Honestly, I think you should do whatever you think is best for your child, but from everything I've heard, COD is basically made for pubescent boys, haha.
And as for people worrying about video game violence and the effect it has on children... We're currently in the least violent point in the world's history. A family day out used to be a hanging, they burned witches, flogged people, hung drew and quartered criminals, raped women, and treated human lives like nothing of importance, and I'm pretty sure that wasn't cos they played COD, seeing as video games didn't exist.
Within the context of a good home life, and played in moderation video games are not a big deal.

Also a PP said that "Loads of kids smoke and have sex at fourteen.... mine aren't doing that either." upthread, and I just have to mention that my mum didn't think I was having sex at fourteen either Grin

Elendon · 22/11/2016 12:51

Call of Duty is vile. However, thankfully, my son also thinks so (he's 15, Yr 11). He does play other games that are 18 though, more alien invasion, new planets type of thing or zombies, or fantasy.

I still hate them though, because I too would never get past go. He's a lovely lad, who still plays Pokemon, as does his older sisters. (I love Pokemon too, new game now out!).

CPtart · 22/11/2016 19:25

myfavourite that's very true but they don't.
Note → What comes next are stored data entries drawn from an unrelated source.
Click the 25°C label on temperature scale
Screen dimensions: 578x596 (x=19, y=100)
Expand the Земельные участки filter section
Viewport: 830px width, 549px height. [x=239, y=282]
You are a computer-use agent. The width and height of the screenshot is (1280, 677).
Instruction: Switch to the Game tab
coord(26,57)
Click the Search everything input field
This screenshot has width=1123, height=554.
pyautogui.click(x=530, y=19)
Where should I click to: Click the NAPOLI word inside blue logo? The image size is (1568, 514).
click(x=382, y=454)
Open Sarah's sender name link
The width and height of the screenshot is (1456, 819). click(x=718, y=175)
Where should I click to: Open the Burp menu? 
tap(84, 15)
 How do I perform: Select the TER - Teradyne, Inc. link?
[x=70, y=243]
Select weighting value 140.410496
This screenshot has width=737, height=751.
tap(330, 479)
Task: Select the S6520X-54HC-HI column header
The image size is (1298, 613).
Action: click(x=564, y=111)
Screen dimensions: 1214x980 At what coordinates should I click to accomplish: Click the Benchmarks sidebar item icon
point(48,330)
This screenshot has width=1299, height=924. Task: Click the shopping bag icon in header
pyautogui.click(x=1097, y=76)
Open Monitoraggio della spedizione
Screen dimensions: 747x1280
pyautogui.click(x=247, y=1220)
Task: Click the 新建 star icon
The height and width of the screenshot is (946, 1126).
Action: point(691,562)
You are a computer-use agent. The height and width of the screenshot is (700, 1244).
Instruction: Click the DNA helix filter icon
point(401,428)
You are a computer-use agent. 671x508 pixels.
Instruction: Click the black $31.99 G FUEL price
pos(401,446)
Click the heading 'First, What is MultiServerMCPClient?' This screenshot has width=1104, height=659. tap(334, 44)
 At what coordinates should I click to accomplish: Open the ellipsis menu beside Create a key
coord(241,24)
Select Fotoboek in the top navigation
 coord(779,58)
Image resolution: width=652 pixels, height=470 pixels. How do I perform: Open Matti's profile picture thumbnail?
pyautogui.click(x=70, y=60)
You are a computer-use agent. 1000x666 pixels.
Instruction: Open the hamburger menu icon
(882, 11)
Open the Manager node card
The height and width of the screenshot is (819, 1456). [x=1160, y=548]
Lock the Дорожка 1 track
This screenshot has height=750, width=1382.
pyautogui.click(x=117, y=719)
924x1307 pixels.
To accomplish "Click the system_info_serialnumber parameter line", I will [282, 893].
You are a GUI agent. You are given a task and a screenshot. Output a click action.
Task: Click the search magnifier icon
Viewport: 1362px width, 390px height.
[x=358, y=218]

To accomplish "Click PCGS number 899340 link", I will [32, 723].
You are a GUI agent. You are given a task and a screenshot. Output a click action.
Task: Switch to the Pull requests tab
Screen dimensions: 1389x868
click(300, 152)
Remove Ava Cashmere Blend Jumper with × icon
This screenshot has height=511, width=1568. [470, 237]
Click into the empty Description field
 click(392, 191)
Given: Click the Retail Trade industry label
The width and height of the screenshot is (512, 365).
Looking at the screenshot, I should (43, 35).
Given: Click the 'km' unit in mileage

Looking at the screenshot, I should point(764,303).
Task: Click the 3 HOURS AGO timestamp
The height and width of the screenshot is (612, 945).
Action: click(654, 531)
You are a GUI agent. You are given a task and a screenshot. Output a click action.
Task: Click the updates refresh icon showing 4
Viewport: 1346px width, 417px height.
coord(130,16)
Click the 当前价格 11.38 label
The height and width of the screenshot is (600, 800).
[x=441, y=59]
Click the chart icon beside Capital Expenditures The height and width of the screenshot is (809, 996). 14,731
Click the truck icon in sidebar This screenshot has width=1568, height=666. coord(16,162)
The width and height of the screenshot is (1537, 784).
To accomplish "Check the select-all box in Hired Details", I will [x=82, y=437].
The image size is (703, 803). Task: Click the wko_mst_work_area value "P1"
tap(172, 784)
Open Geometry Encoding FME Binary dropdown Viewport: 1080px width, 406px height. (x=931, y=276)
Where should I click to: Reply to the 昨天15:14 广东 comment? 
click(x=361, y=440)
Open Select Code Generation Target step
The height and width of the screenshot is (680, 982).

So I parent in the here and now.

SeventyNineBottlesOfWine · 22/11/2016 19:38

INtersetingly enough, on threads like these it's always the "gamers" who strongly recommend you don't allow your underage children to play these games, whereas the people who don;t play video games always think it's ok to let young children play.
I'm a gamer and not so long ago I had to describe a long and explicit sex scene that was in a game, that a friend of mine (non gamer) as she thought it would be ok to let her 7 year old son play.
Online gaming is full of adults who will swear and some who are completely vulgar and inappropriate.
If your child is playing 18 games and is online- they will come across people like this and you won't know about it.
The games themselves- even without the online aspect are completely inappropriate.
The gory and disturbing ones are more so in a video game as it is the player making the choice to kill or maim.
Graphically they can be incredibly realistic and lifelike.

littlesallyracket · 22/11/2016 20:02

I've never played it so I couldn't say whether it's OK or not, but I do think the vast majority of 14-year-olds will have played it - I don't think your son is misleading you by claiming that.

I think age ratings are a tricky thing. There are so many reasons why a film or a game can be rated a certain way, and so many variations in context etc. There are some 18 films I'd happily let a 14-year-old watch, and others I wouldn't at all.